A new letter organized by U.S. PIRG is signed by many leaders in public health and bioethics urging a return to a total shutdown across the country (and banning interstate travel) to reduce transmission and do things correctly this time around. Many campuses are moving away from previous decisions to open and are beginning the year online (Spelman, Morehouse, Clark Atlanta, UC Berkeley, Dickinson, Emory, Occidental, Southern California, and more) though nationally, campuses are about evenly split on whether they are online, in person, primarily online, or primarily in person.
Much of what I’ve written applies mostly to baccalaureate, academic graduate, and didactic programs. For medical, nursing, and health profession’s students in the clinic, the risk/benefit ratio may weigh differently. That’s an analysis for another blog.

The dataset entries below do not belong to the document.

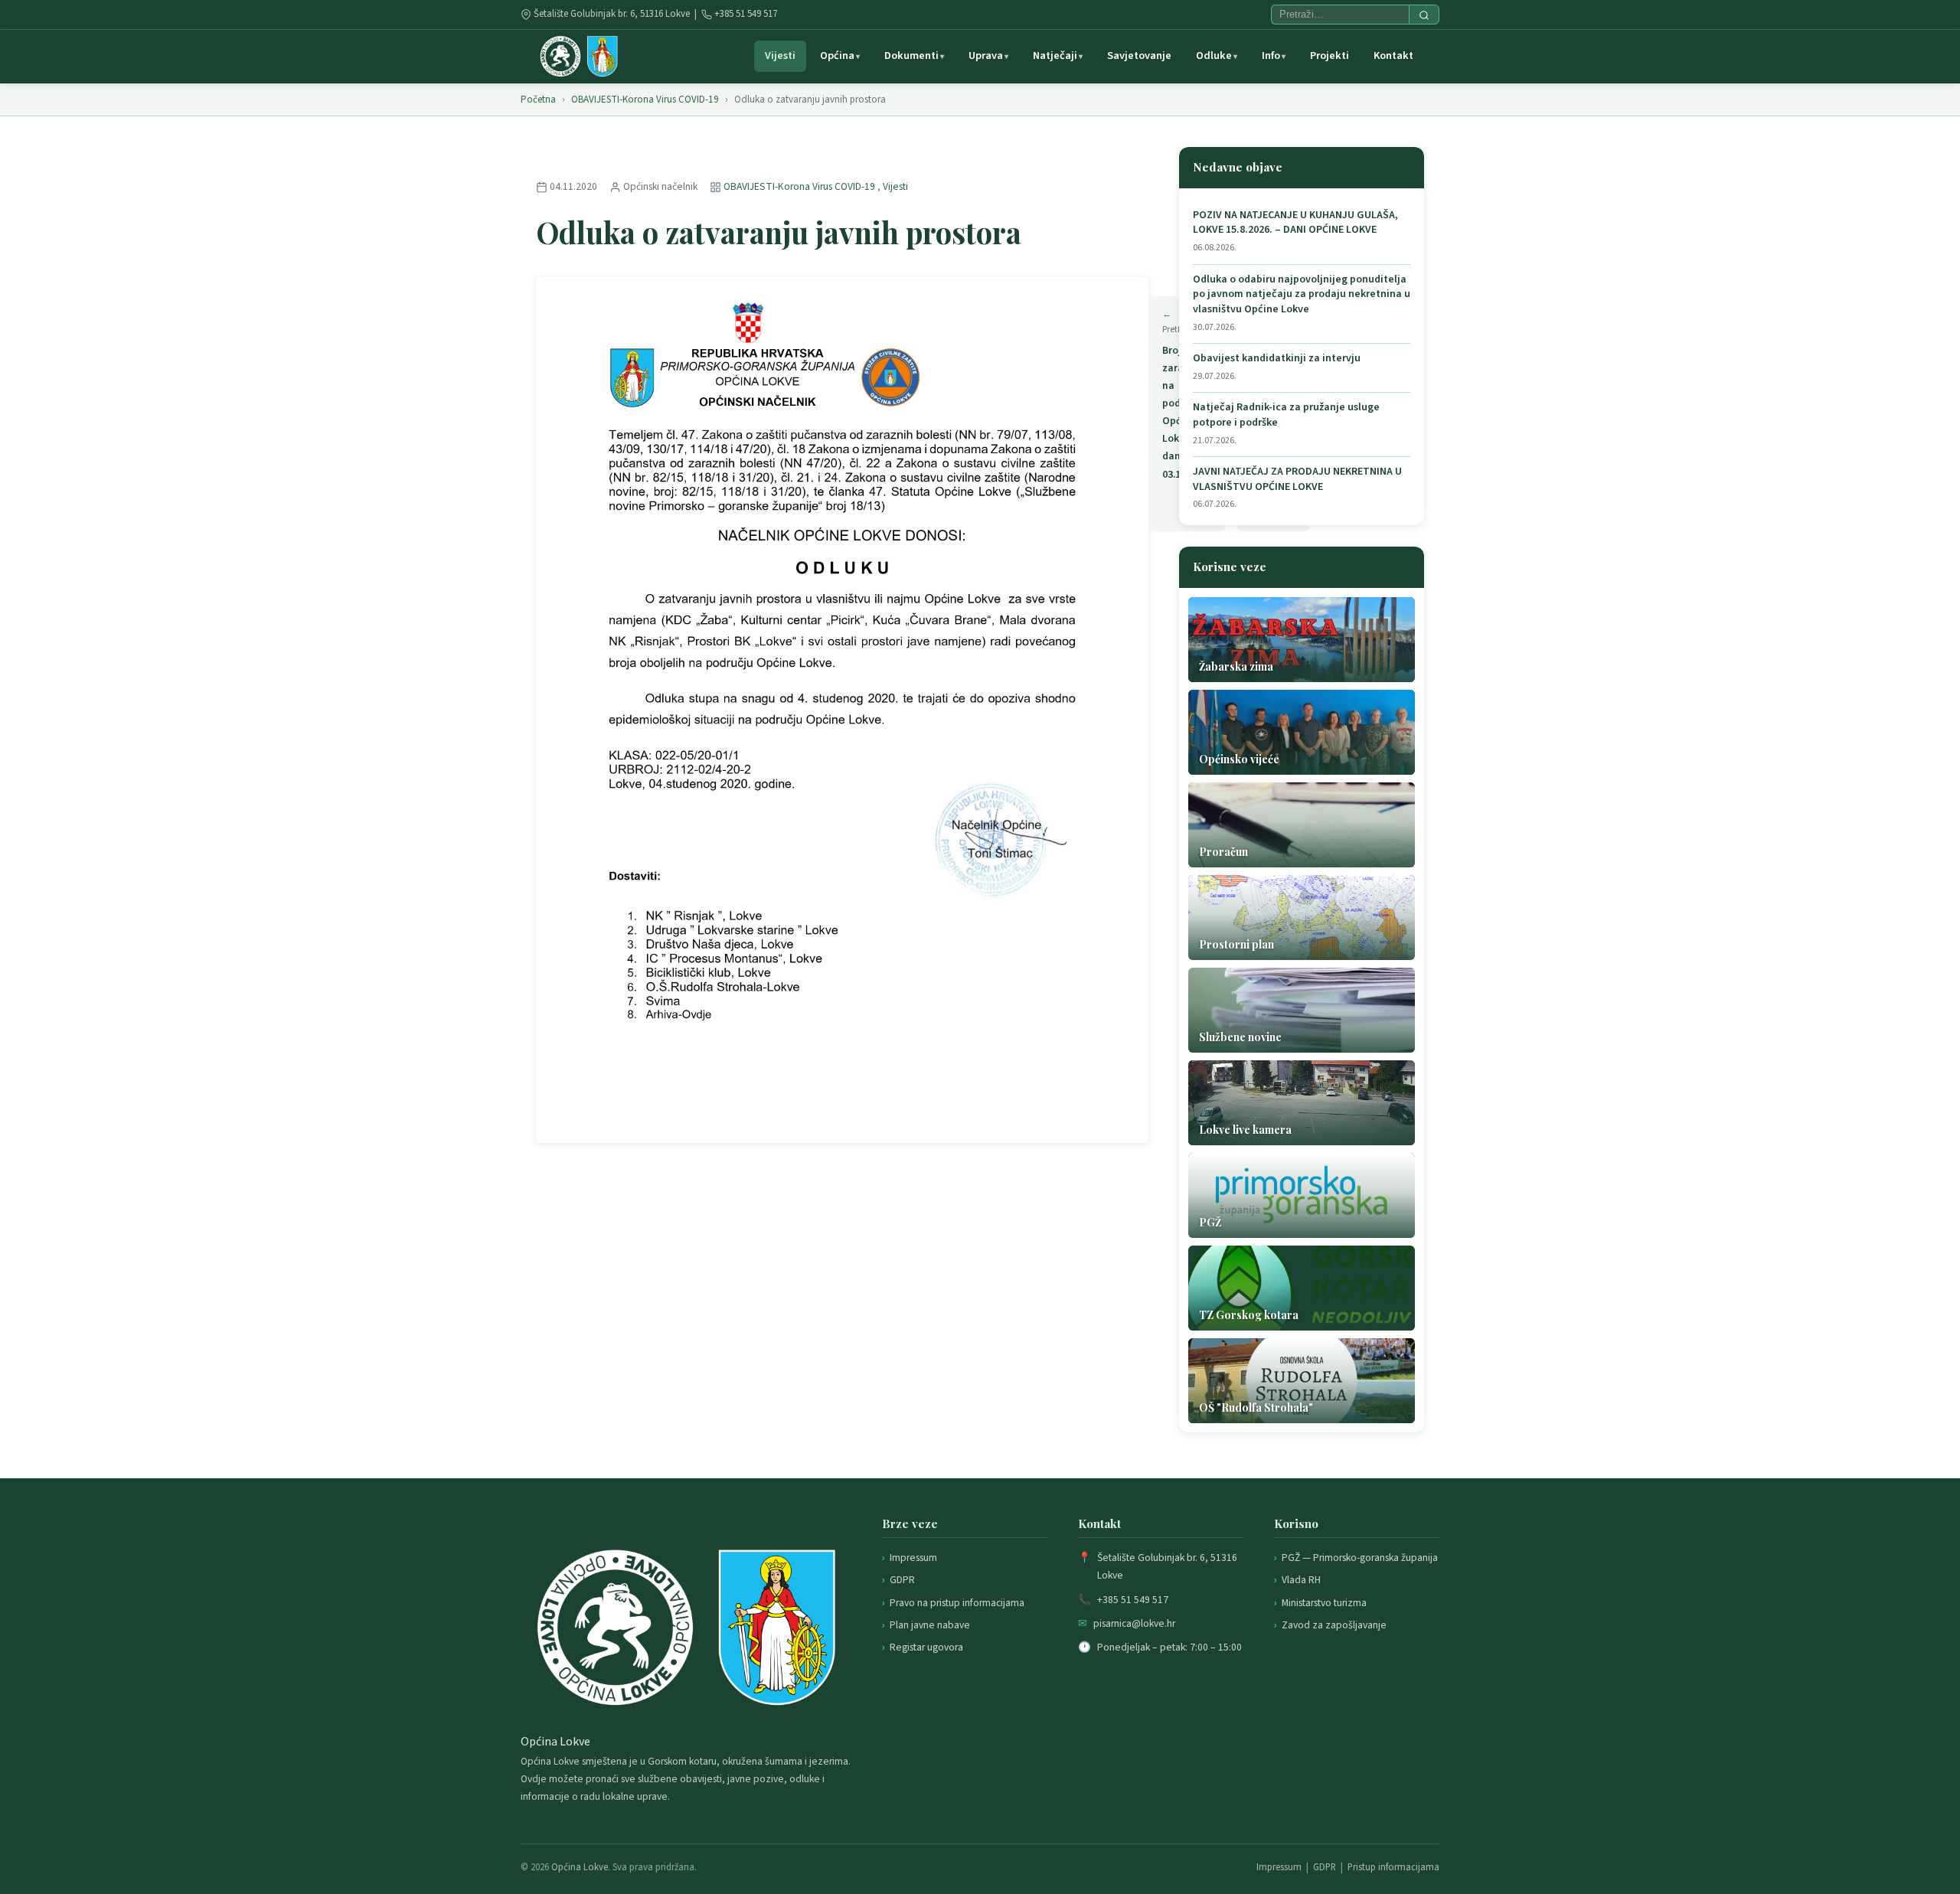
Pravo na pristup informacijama (957, 1602)
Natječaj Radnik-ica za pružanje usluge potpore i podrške (1286, 415)
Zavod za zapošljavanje (1334, 1625)
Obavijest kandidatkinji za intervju (1277, 358)
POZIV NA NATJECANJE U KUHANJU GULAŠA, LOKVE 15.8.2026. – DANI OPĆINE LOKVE (1295, 223)
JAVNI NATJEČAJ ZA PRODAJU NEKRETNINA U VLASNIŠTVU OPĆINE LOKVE (1297, 480)
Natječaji (1055, 55)
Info (1271, 55)
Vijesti (780, 55)
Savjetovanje (1139, 55)
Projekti (1329, 55)
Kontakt (1393, 55)
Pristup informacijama (1393, 1867)
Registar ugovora (926, 1647)
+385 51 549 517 (745, 14)
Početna (538, 99)
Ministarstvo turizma (1324, 1602)
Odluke (1214, 55)
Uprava (986, 55)
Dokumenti (911, 55)
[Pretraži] (1424, 14)
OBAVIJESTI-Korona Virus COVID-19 (645, 99)
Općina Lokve (579, 1867)
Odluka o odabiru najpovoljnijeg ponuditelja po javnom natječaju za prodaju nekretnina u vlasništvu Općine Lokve (1301, 295)
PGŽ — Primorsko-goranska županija (1360, 1557)
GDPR (902, 1579)
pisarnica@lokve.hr (1134, 1623)
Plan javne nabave (930, 1625)
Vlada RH (1301, 1579)
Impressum (913, 1557)
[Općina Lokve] (579, 56)
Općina (837, 55)
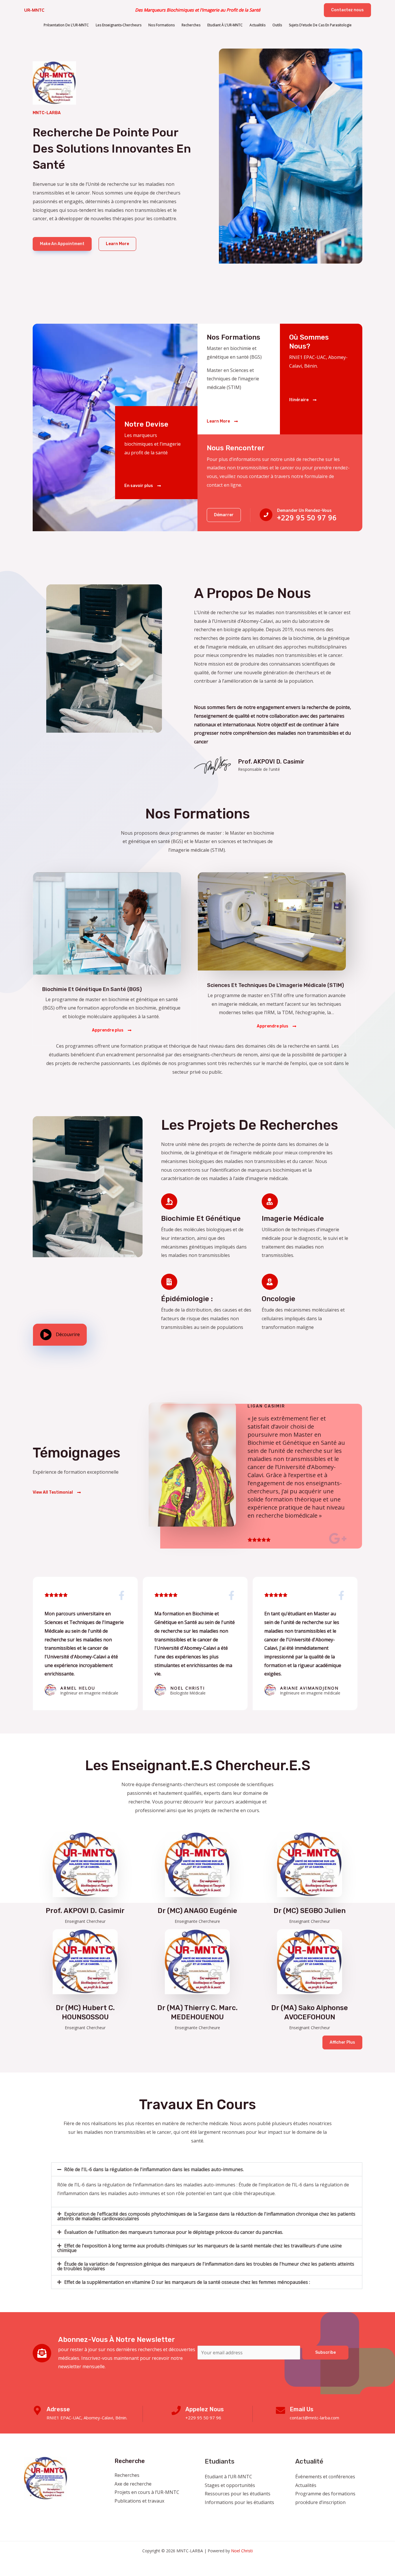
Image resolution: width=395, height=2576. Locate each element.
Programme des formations (325, 2493)
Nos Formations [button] (161, 25)
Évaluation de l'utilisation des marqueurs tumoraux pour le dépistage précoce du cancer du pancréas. (173, 2232)
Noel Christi (242, 2550)
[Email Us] (280, 2410)
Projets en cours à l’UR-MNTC (147, 2492)
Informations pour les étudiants (239, 2502)
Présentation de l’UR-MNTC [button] (66, 25)
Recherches (127, 2475)
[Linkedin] (330, 2514)
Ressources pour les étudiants (237, 2493)
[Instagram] (315, 2514)
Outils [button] (277, 25)
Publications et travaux (139, 2501)
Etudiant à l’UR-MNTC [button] (225, 25)
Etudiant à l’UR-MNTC (228, 2476)
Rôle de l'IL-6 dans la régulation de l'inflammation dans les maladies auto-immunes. (154, 2169)
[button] (347, 10)
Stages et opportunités (230, 2485)
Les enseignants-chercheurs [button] (118, 25)
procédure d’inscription (320, 2502)
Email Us (301, 2409)
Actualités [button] (257, 25)
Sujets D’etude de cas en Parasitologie (320, 25)
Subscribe (325, 2352)
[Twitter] (307, 2514)
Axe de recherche (133, 2484)
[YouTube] (322, 2514)
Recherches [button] (191, 25)
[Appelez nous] (176, 2410)
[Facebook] (299, 2514)
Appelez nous (204, 2409)
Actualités (305, 2485)
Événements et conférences (325, 2476)
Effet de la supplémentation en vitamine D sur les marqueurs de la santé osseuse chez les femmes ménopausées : (187, 2282)
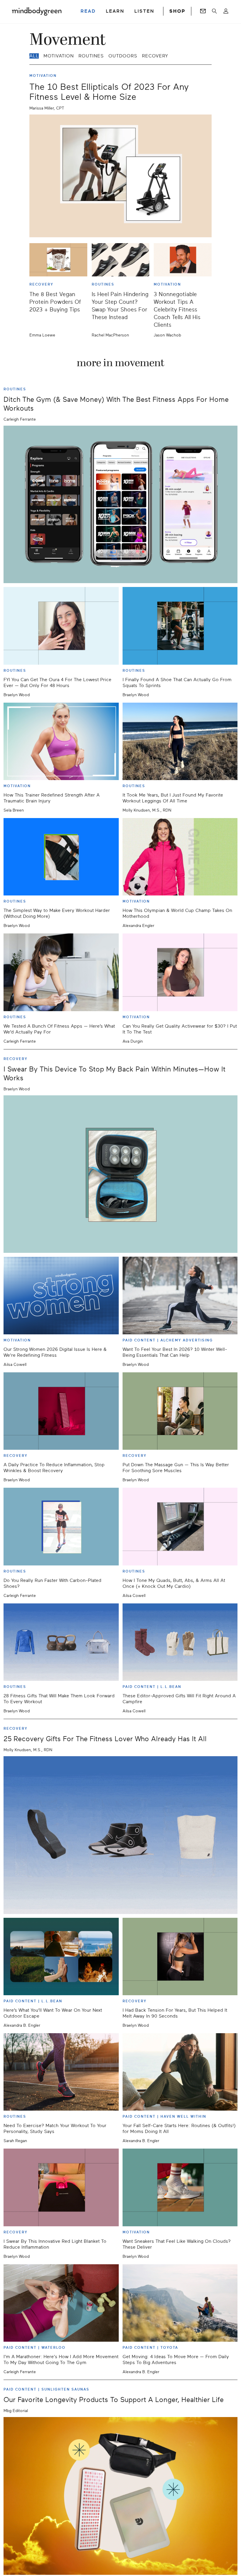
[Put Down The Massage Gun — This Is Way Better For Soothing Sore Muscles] (180, 1411)
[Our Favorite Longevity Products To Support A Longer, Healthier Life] (120, 2496)
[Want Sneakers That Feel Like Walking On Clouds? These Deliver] (180, 2187)
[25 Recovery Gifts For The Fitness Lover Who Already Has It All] (120, 1835)
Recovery (155, 56)
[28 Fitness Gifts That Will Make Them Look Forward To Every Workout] (61, 1642)
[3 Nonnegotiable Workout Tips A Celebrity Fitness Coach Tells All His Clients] (183, 259)
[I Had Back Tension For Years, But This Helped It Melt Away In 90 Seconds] (180, 1956)
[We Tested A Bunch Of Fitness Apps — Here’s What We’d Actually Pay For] (61, 972)
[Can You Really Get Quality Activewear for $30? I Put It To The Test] (180, 972)
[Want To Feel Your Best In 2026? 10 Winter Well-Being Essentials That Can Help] (180, 1295)
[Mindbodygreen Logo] (37, 11)
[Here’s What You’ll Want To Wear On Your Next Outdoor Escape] (61, 1956)
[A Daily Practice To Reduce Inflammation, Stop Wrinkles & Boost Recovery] (61, 1411)
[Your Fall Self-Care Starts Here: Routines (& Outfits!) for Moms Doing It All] (180, 2072)
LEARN (115, 11)
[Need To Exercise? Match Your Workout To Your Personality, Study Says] (61, 2072)
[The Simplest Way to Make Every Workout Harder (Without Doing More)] (61, 856)
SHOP (177, 11)
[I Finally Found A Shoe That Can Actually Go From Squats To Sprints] (180, 625)
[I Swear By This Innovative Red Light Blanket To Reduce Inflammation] (61, 2187)
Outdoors (122, 56)
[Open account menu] (225, 11)
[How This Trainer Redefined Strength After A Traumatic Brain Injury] (61, 741)
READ (88, 11)
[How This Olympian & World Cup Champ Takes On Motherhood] (180, 856)
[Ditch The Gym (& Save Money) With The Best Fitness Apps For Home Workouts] (120, 504)
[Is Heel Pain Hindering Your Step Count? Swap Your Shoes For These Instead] (121, 259)
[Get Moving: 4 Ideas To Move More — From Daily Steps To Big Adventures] (180, 2303)
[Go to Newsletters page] (203, 11)
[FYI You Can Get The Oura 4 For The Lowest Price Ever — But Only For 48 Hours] (61, 625)
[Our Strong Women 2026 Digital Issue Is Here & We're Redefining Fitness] (61, 1295)
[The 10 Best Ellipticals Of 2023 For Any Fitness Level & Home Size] (120, 176)
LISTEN (144, 11)
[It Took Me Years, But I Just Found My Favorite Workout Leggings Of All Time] (180, 741)
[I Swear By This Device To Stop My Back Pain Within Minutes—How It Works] (120, 1174)
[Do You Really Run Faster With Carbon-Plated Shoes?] (61, 1526)
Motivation (58, 56)
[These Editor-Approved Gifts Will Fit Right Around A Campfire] (180, 1642)
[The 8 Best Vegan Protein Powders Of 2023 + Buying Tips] (58, 259)
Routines (91, 56)
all (34, 56)
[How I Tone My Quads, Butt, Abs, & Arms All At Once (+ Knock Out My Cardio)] (180, 1526)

Other countries are planning to re-open schools and universities. They have done so in places where mask wearing was prevalent, where adequate testing and reasonable return times existed, and where community spread (number of new cases, hospitalizations, and positivity rates) was low. The United States currently does not meet these conditions. So, yes, while theoretically safer for them to open, the reality is that an attempt in Israel, which had the disease spread under control, immediately led to a new outbreak and closing all the schools down again. The U.S. isn’t even close to being able to open and keep students, faculty and staff safe. Their lives are worth more than any benefit from meeting in person.